(Collected data entries)
--------

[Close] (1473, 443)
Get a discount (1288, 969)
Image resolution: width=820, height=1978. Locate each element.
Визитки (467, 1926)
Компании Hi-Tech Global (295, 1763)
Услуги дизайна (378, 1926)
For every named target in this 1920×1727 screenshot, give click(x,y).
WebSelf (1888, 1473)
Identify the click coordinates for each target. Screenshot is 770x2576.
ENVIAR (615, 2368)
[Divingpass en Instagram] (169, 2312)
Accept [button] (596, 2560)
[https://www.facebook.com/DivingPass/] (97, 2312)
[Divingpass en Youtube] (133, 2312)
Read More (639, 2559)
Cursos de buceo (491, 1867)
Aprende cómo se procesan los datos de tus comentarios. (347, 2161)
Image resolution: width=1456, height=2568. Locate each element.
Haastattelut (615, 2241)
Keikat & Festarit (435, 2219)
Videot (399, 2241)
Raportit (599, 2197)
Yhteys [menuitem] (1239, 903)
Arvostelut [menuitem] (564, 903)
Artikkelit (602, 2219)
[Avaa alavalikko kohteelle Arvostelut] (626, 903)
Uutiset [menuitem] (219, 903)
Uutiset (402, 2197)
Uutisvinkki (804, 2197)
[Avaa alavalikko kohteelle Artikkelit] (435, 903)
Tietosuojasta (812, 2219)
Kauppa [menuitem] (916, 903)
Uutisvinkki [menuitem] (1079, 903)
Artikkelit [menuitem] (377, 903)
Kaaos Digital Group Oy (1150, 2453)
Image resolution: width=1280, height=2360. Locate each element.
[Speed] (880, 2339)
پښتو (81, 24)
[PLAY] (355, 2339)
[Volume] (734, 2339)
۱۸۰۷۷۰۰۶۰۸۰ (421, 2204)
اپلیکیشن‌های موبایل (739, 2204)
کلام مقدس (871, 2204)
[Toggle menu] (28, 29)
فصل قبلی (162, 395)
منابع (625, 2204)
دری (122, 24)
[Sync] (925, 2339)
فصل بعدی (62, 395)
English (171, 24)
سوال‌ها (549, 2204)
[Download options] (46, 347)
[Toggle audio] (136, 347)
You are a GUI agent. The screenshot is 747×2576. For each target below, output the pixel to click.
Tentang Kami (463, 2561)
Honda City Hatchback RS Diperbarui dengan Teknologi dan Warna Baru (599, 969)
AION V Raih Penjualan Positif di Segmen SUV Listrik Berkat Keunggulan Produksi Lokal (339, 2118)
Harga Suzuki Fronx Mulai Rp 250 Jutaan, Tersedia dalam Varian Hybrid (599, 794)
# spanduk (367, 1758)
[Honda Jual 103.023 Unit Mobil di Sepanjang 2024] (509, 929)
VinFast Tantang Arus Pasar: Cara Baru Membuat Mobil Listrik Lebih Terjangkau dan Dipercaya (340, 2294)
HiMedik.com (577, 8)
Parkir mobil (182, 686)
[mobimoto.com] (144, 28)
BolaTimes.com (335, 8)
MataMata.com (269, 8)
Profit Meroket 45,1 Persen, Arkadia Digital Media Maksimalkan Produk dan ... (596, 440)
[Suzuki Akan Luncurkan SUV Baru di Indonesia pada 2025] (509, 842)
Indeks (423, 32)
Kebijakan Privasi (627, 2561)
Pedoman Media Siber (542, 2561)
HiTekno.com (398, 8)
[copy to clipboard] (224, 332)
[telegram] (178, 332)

--------

Lines with the word "Uutisvinkki" in the data need counting; report the count alone.

**OUTPUT OF THE TASK:**
2